GOAL OF THE EXERCISE: Go through the data below and copy each line that includes "computer".

Saved entries:
↓↓↓
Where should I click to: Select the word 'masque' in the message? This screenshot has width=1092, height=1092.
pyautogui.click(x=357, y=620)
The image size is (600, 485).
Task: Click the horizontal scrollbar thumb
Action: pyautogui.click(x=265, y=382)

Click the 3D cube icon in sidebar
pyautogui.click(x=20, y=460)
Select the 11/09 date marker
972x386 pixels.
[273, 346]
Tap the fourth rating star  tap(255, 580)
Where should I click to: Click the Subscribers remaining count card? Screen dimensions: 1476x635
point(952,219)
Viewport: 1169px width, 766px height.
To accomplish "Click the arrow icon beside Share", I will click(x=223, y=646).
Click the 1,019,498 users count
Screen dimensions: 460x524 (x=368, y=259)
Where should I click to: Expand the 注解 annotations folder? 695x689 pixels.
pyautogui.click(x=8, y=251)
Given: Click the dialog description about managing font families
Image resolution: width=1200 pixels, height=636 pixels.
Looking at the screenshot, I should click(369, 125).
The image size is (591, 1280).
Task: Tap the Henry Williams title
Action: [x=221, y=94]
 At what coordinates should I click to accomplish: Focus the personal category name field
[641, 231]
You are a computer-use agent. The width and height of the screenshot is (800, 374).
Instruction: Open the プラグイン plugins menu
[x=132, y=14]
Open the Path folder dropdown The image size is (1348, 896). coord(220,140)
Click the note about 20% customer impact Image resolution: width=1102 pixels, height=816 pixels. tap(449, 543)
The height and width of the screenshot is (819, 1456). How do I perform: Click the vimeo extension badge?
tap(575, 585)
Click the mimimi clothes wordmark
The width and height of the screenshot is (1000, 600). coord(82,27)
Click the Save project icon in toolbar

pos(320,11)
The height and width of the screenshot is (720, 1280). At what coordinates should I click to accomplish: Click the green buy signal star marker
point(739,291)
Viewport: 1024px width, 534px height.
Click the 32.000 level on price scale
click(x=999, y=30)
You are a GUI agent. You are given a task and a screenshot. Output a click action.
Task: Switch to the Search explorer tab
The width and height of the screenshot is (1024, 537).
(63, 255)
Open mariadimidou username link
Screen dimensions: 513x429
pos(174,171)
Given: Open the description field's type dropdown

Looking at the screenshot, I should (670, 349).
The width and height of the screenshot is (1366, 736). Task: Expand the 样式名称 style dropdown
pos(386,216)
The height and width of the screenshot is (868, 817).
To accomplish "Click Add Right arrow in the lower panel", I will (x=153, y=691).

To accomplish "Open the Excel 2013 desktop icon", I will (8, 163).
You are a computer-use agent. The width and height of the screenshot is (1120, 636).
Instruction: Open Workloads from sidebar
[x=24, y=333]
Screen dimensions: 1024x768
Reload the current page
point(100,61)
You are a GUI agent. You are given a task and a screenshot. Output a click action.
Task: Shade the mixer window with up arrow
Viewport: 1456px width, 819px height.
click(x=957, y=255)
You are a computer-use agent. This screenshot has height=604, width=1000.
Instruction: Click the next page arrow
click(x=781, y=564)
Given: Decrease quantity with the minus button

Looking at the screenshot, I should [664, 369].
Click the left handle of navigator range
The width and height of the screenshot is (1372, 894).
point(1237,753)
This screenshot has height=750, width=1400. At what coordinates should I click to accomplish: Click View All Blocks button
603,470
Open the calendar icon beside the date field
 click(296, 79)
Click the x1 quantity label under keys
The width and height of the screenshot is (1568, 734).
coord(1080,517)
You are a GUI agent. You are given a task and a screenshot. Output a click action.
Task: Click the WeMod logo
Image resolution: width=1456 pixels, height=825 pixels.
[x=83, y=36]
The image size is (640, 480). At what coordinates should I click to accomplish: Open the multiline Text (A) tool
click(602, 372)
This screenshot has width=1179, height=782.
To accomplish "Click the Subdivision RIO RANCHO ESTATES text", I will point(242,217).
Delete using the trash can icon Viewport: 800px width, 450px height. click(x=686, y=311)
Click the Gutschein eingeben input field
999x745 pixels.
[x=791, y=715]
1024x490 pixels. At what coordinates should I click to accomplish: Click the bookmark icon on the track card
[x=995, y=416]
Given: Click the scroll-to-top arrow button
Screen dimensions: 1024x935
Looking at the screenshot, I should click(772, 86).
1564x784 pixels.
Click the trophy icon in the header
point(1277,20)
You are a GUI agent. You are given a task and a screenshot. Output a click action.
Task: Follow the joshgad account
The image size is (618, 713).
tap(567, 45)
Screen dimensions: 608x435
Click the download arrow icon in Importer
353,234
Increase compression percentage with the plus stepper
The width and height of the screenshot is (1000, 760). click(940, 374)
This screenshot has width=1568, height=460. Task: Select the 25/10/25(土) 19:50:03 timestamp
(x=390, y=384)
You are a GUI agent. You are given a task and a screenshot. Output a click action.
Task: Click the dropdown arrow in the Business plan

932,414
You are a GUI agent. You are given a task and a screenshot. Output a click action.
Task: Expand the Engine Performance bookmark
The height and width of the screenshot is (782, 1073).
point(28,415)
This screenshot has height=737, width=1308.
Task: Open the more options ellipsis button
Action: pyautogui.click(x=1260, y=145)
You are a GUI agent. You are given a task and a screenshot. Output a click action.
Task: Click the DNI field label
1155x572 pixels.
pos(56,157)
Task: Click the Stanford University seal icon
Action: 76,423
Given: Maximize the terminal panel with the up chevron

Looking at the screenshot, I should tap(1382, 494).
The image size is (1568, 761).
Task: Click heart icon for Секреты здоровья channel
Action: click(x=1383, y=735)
↑↑↑
SOLUTION TO THIS PROBLEM:
You are a computer-use agent. The width and height of the screenshot is (800, 374).
You are a computer-use agent. The width and height of the screenshot is (1120, 636).
You are a computer-use agent. This screenshot has height=604, width=1000.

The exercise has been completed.